** START Data extract **

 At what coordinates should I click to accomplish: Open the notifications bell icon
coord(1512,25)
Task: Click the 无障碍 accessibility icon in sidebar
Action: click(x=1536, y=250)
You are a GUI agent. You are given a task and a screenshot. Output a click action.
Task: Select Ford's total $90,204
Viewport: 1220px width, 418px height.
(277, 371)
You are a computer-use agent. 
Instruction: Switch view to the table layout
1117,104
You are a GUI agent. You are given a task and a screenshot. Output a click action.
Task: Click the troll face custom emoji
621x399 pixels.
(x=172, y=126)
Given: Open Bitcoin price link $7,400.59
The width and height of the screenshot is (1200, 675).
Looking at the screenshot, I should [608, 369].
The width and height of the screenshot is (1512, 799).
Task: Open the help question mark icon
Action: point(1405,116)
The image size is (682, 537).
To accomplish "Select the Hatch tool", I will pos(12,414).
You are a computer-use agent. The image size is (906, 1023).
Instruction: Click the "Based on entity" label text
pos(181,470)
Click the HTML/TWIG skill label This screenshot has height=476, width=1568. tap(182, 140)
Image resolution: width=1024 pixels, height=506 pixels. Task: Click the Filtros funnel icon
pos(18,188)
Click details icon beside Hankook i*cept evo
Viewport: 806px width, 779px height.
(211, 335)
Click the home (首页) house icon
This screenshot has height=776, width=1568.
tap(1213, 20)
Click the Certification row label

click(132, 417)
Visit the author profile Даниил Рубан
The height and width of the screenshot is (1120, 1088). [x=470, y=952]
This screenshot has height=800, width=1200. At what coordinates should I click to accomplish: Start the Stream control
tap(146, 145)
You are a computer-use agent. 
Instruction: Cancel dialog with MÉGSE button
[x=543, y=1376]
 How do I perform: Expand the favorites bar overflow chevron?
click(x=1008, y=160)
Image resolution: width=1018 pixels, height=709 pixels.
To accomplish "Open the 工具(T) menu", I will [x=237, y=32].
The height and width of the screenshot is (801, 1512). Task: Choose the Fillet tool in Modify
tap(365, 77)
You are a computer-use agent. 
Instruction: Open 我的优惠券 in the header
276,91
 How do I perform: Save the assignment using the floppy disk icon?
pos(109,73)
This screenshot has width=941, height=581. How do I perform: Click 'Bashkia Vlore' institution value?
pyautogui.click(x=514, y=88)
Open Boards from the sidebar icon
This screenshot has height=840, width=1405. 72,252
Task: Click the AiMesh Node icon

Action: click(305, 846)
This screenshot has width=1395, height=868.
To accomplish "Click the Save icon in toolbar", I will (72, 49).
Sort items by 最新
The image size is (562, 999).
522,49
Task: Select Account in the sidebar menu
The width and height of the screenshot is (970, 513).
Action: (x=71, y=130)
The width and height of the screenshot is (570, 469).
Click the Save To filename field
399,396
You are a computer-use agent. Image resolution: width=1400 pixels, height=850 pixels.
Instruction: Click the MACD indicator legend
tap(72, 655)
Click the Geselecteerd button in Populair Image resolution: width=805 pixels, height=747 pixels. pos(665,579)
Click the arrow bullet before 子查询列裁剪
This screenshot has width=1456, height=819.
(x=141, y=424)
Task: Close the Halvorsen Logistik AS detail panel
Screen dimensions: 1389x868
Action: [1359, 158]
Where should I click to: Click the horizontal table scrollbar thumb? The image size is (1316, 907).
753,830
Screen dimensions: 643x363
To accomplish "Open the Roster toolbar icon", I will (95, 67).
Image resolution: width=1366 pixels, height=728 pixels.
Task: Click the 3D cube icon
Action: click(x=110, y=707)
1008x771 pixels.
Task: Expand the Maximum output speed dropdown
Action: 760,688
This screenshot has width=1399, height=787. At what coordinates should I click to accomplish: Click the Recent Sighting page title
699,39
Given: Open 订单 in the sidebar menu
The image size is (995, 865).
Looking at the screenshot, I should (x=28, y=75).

** END Data extract **

Problem to work on: Copy out word for word everything in the material from its first line down through the line containing "tap(146, 145)", both ends included.

Exercise answer:
 At what coordinates should I click to accomplish: Open the notifications bell icon
coord(1512,25)
Task: Click the 无障碍 accessibility icon in sidebar
Action: click(x=1536, y=250)
You are a GUI agent. You are given a task and a screenshot. Output a click action.
Task: Select Ford's total $90,204
Viewport: 1220px width, 418px height.
(277, 371)
You are a computer-use agent. 
Instruction: Switch view to the table layout
1117,104
You are a GUI agent. You are given a task and a screenshot. Output a click action.
Task: Click the troll face custom emoji
621x399 pixels.
(x=172, y=126)
Given: Open Bitcoin price link $7,400.59
The width and height of the screenshot is (1200, 675).
Looking at the screenshot, I should [608, 369].
The width and height of the screenshot is (1512, 799).
Task: Open the help question mark icon
Action: point(1405,116)
The image size is (682, 537).
To accomplish "Select the Hatch tool", I will pos(12,414).
You are a computer-use agent. The image size is (906, 1023).
Instruction: Click the "Based on entity" label text
pos(181,470)
Click the HTML/TWIG skill label This screenshot has height=476, width=1568. tap(182, 140)
Image resolution: width=1024 pixels, height=506 pixels. Task: Click the Filtros funnel icon
pos(18,188)
Click details icon beside Hankook i*cept evo
Viewport: 806px width, 779px height.
(211, 335)
Click the home (首页) house icon
This screenshot has height=776, width=1568.
tap(1213, 20)
Click the Certification row label

click(132, 417)
Visit the author profile Даниил Рубан
The height and width of the screenshot is (1120, 1088). [x=470, y=952]
This screenshot has height=800, width=1200. At what coordinates should I click to accomplish: Start the Stream control
tap(146, 145)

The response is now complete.